GIVEN DATA =
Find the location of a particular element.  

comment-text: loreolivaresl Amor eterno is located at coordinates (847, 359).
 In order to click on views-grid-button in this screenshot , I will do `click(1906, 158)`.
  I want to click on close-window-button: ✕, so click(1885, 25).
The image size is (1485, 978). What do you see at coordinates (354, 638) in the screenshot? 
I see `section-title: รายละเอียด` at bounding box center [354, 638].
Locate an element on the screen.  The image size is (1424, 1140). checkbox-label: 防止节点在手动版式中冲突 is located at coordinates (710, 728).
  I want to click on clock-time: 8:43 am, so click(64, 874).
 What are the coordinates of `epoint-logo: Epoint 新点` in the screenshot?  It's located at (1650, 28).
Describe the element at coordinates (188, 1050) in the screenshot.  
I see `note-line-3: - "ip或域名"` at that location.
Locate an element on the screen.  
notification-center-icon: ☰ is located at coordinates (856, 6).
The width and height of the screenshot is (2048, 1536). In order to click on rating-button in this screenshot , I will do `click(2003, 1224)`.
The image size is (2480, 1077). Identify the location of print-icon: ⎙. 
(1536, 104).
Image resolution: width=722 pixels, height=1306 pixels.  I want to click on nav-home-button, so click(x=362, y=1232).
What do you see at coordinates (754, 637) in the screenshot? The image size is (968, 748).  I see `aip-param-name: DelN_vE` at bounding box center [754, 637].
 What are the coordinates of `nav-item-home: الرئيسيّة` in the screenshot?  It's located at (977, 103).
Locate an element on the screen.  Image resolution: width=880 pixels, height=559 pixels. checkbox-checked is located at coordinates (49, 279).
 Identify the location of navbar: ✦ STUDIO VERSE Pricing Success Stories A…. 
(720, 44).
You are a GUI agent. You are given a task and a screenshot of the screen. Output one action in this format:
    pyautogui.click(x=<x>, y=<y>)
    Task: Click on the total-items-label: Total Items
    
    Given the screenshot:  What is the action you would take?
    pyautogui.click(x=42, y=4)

TASK REQUIREMENTS = In the listing, from the line with "The image size is (2480, 1077)." up to and including the last line of the listing, change "Identify the location of" to "Find the position of" and write those lines out again with nothing else altered.

RESPONSE =
The image size is (2480, 1077). Find the position of print-icon: ⎙. 
(1536, 104).
Image resolution: width=722 pixels, height=1306 pixels.  I want to click on nav-home-button, so click(x=362, y=1232).
What do you see at coordinates (754, 637) in the screenshot? The image size is (968, 748).  I see `aip-param-name: DelN_vE` at bounding box center [754, 637].
 What are the coordinates of `nav-item-home: الرئيسيّة` in the screenshot?  It's located at (977, 103).
Locate an element on the screen.  Image resolution: width=880 pixels, height=559 pixels. checkbox-checked is located at coordinates (49, 279).
 Find the position of navbar: ✦ STUDIO VERSE Pricing Success Stories A…. 
(720, 44).
You are a GUI agent. You are given a task and a screenshot of the screen. Output one action in this format:
    pyautogui.click(x=<x>, y=<y>)
    Task: Click on the total-items-label: Total Items
    
    Given the screenshot:  What is the action you would take?
    pyautogui.click(x=42, y=4)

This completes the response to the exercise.